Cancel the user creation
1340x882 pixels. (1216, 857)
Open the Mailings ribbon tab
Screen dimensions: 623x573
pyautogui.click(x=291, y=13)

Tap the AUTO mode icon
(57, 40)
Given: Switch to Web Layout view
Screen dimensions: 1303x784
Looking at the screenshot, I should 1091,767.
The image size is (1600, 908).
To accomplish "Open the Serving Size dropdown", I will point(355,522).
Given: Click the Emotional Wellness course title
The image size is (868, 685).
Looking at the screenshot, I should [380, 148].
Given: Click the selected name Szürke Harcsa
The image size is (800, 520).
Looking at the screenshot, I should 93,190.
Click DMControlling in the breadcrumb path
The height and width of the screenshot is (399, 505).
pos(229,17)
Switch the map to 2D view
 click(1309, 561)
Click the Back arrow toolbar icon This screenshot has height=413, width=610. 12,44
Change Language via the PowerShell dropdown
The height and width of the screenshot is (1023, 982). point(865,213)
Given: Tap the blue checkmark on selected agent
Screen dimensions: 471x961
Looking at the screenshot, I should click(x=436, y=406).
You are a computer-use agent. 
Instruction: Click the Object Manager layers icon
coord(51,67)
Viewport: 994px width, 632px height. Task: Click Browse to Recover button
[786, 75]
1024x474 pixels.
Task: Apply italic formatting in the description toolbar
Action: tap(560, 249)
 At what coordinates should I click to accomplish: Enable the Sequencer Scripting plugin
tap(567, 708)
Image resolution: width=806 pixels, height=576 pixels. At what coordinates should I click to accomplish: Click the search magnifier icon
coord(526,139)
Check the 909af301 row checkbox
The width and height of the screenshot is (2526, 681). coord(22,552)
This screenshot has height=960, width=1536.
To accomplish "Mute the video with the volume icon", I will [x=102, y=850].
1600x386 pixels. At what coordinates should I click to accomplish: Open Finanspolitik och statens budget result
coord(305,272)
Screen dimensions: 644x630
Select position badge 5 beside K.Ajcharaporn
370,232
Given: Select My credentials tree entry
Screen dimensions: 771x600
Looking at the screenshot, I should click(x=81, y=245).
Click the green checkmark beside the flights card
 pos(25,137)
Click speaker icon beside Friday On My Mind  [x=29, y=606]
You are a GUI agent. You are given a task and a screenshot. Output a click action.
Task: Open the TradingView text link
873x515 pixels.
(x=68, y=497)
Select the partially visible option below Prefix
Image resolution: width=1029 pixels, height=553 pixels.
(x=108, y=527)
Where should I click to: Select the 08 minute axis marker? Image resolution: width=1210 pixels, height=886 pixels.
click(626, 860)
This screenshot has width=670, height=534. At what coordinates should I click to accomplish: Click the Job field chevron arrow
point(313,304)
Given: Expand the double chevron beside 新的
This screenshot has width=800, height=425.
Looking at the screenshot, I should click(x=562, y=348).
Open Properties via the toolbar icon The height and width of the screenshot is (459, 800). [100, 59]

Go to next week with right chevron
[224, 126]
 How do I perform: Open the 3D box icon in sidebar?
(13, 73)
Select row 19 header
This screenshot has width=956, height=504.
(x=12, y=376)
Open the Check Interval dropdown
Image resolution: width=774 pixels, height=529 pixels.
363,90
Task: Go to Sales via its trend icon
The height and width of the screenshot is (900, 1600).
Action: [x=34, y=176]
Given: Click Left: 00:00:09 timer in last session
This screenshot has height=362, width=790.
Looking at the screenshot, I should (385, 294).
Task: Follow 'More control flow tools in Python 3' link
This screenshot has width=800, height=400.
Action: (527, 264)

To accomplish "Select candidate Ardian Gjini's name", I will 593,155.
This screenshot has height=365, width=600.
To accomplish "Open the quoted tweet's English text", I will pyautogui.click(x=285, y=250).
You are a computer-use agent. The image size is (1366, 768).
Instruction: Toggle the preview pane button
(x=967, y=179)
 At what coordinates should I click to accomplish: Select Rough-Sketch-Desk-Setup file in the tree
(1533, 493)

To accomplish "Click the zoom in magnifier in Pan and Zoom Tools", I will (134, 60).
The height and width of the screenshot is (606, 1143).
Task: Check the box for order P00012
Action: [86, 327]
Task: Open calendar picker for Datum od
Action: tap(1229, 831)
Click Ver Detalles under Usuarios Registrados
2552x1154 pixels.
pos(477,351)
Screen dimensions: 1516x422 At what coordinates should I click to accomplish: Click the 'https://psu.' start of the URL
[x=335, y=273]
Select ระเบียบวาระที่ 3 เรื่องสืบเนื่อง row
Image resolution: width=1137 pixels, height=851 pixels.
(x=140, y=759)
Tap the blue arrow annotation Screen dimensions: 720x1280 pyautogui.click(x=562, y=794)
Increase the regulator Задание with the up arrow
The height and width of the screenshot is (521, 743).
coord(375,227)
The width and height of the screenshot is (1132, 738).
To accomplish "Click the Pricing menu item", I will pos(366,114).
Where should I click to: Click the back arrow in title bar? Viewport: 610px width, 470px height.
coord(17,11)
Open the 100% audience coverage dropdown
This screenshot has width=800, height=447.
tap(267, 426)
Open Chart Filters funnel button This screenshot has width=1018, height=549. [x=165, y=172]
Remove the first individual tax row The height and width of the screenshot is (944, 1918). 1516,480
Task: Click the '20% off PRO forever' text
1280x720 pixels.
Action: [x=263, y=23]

__Exercise objective__.
Could every record be printed again exactly as it reads?

__Problem solution__.
Cancel the user creation
1340x882 pixels. (1216, 857)
Open the Mailings ribbon tab
Screen dimensions: 623x573
pyautogui.click(x=291, y=13)

Tap the AUTO mode icon
(57, 40)
Given: Switch to Web Layout view
Screen dimensions: 1303x784
Looking at the screenshot, I should 1091,767.
The image size is (1600, 908).
To accomplish "Open the Serving Size dropdown", I will point(355,522).
Given: Click the Emotional Wellness course title
The image size is (868, 685).
Looking at the screenshot, I should [380, 148].
Given: Click the selected name Szürke Harcsa
The image size is (800, 520).
Looking at the screenshot, I should 93,190.
Click DMControlling in the breadcrumb path
The height and width of the screenshot is (399, 505).
pos(229,17)
Switch the map to 2D view
 click(1309, 561)
Click the Back arrow toolbar icon This screenshot has height=413, width=610. 12,44
Change Language via the PowerShell dropdown
The height and width of the screenshot is (1023, 982). point(865,213)
Given: Tap the blue checkmark on selected agent
Screen dimensions: 471x961
Looking at the screenshot, I should click(x=436, y=406).
You are a computer-use agent. 
Instruction: Click the Object Manager layers icon
coord(51,67)
Viewport: 994px width, 632px height. Task: Click Browse to Recover button
[786, 75]
1024x474 pixels.
Task: Apply italic formatting in the description toolbar
Action: tap(560, 249)
 At what coordinates should I click to accomplish: Enable the Sequencer Scripting plugin
tap(567, 708)
Image resolution: width=806 pixels, height=576 pixels. At what coordinates should I click to accomplish: Click the search magnifier icon
coord(526,139)
Check the 909af301 row checkbox
The width and height of the screenshot is (2526, 681). coord(22,552)
This screenshot has height=960, width=1536.
To accomplish "Mute the video with the volume icon", I will [x=102, y=850].
1600x386 pixels. At what coordinates should I click to accomplish: Open Finanspolitik och statens budget result
coord(305,272)
Screen dimensions: 644x630
Select position badge 5 beside K.Ajcharaporn
370,232
Given: Select My credentials tree entry
Screen dimensions: 771x600
Looking at the screenshot, I should click(x=81, y=245).
Click the green checkmark beside the flights card
 pos(25,137)
Click speaker icon beside Friday On My Mind  [x=29, y=606]
You are a GUI agent. You are given a task and a screenshot. Output a click action.
Task: Open the TradingView text link
873x515 pixels.
(x=68, y=497)
Select the partially visible option below Prefix
Image resolution: width=1029 pixels, height=553 pixels.
(x=108, y=527)
Where should I click to: Select the 08 minute axis marker? Image resolution: width=1210 pixels, height=886 pixels.
click(626, 860)
This screenshot has width=670, height=534. At what coordinates should I click to accomplish: Click the Job field chevron arrow
point(313,304)
Given: Expand the double chevron beside 新的
This screenshot has width=800, height=425.
Looking at the screenshot, I should click(x=562, y=348).
Open Properties via the toolbar icon The height and width of the screenshot is (459, 800). [100, 59]

Go to next week with right chevron
[224, 126]
 How do I perform: Open the 3D box icon in sidebar?
(13, 73)
Select row 19 header
This screenshot has width=956, height=504.
(x=12, y=376)
Open the Check Interval dropdown
Image resolution: width=774 pixels, height=529 pixels.
363,90
Task: Go to Sales via its trend icon
The height and width of the screenshot is (900, 1600).
Action: [x=34, y=176]
Given: Click Left: 00:00:09 timer in last session
This screenshot has height=362, width=790.
Looking at the screenshot, I should (385, 294).
Task: Follow 'More control flow tools in Python 3' link
This screenshot has width=800, height=400.
Action: (527, 264)

To accomplish "Select candidate Ardian Gjini's name", I will 593,155.
This screenshot has height=365, width=600.
To accomplish "Open the quoted tweet's English text", I will pyautogui.click(x=285, y=250).
You are a computer-use agent. The image size is (1366, 768).
Instruction: Toggle the preview pane button
(x=967, y=179)
 At what coordinates should I click to accomplish: Select Rough-Sketch-Desk-Setup file in the tree
(1533, 493)

To accomplish "Click the zoom in magnifier in Pan and Zoom Tools", I will (134, 60).
The height and width of the screenshot is (606, 1143).
Task: Check the box for order P00012
Action: [86, 327]
Task: Open calendar picker for Datum od
Action: tap(1229, 831)
Click Ver Detalles under Usuarios Registrados
2552x1154 pixels.
pos(477,351)
Screen dimensions: 1516x422 At what coordinates should I click to accomplish: Click the 'https://psu.' start of the URL
[x=335, y=273]
Select ระเบียบวาระที่ 3 เรื่องสืบเนื่อง row
Image resolution: width=1137 pixels, height=851 pixels.
(x=140, y=759)
Tap the blue arrow annotation Screen dimensions: 720x1280 pyautogui.click(x=562, y=794)
Increase the regulator Задание with the up arrow
The height and width of the screenshot is (521, 743).
coord(375,227)
The width and height of the screenshot is (1132, 738).
To accomplish "Click the Pricing menu item", I will pos(366,114).
Where should I click to: Click the back arrow in title bar? Viewport: 610px width, 470px height.
coord(17,11)
Open the 100% audience coverage dropdown
This screenshot has width=800, height=447.
tap(267, 426)
Open Chart Filters funnel button This screenshot has width=1018, height=549. [x=165, y=172]
Remove the first individual tax row The height and width of the screenshot is (944, 1918). 1516,480
Task: Click the '20% off PRO forever' text
1280x720 pixels.
Action: [x=263, y=23]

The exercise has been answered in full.